【8月8日付社説】全国学力テスト/つまずき生かす授業つくれ

08/08 08:05

 小中学校を通じて身に付ける基礎的な知識や考え方は、より高度な学びや社会での生活を支える土台となる。児童生徒の将来の可能性を狭めぬよう、一人一人の学力を底上げすることが急務だ。

 小学6年と中学3年を対象とした文部科学省の全国学力・学習状況調査(全国学力テスト)で、県内の国語と算数・数学の平均正答率がいずれも全国平均を下回った。算数と数学は平均を大きく割り込み、長年の課題となっている低迷傾向は改善されなかった。

 学習状況の質問調査では、「どちらかといえば」を含め、算数が好きと答えた県内の児童の割合が全国平均を上回った。一方、授業の内容が「よく分かる」と回答した割合は平均を下回った。

 県教委によると、児童の関心を高める指導はできているものの、つまずきが解消されないまま授業が進んでいる可能性がある。基礎が不十分なため、中学でも課題への対応が難しく、結果として数学が好きと答える生徒の割合が全国平均より低い傾向となる。

 児童生徒が授業を理解したか目配りが欠かせない。
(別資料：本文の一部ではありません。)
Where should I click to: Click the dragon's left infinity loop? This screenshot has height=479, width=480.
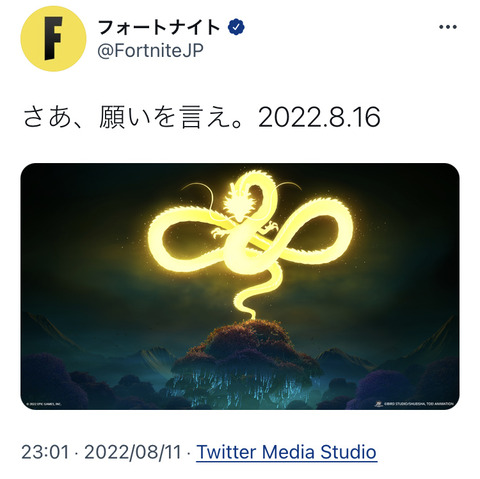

各学校は、教員の指導方法を検証し、つまずきを乗り越え、学ぶ意欲が高まる授業へと改善することが重要だ。

 県教委は算数・数学の学力低迷を受け、指導主事でつくる研修支援チームを学校の要請に応じて派遣して指導方法を助言したり、校長経験者をアドバイザーとして配置したりしている。これまで支援を受けた学校では学力向上の成果が確認されているという。

 2学期からは支援に当たる担当者の増員に加え、対象科目を国語にも拡大して支援体制を強化する。県教委には、要請を待つのではなく、学校の主体性を尊重しつつ、支援チームなどの活用を促す取り組みが求められる。

 文科省の分析によると、考えをまとめて発表する授業で情報通信技術(ICT)機器を活用した学校ほど、各教科の正答率が高い傾向となった。疑問点をタブレット端末ですぐに調べたり、オンライン学習で他校の児童生徒と意見を交換したりすることで、学びが深まっているとみられる。

 パソコンやタブレット端末を授業で「ほぼ毎日」使った県内の児童生徒の割合は、昨年度と同様に全国平均を下回った。活用が進まない要因の一つに、教員の苦手意識があると指摘されている。

 教える側がICTの利用に消極的なために学力差が生じることがあってはならない。各学校には、ICTを学習の選択肢に入れ、児童生徒に提供する責任がある。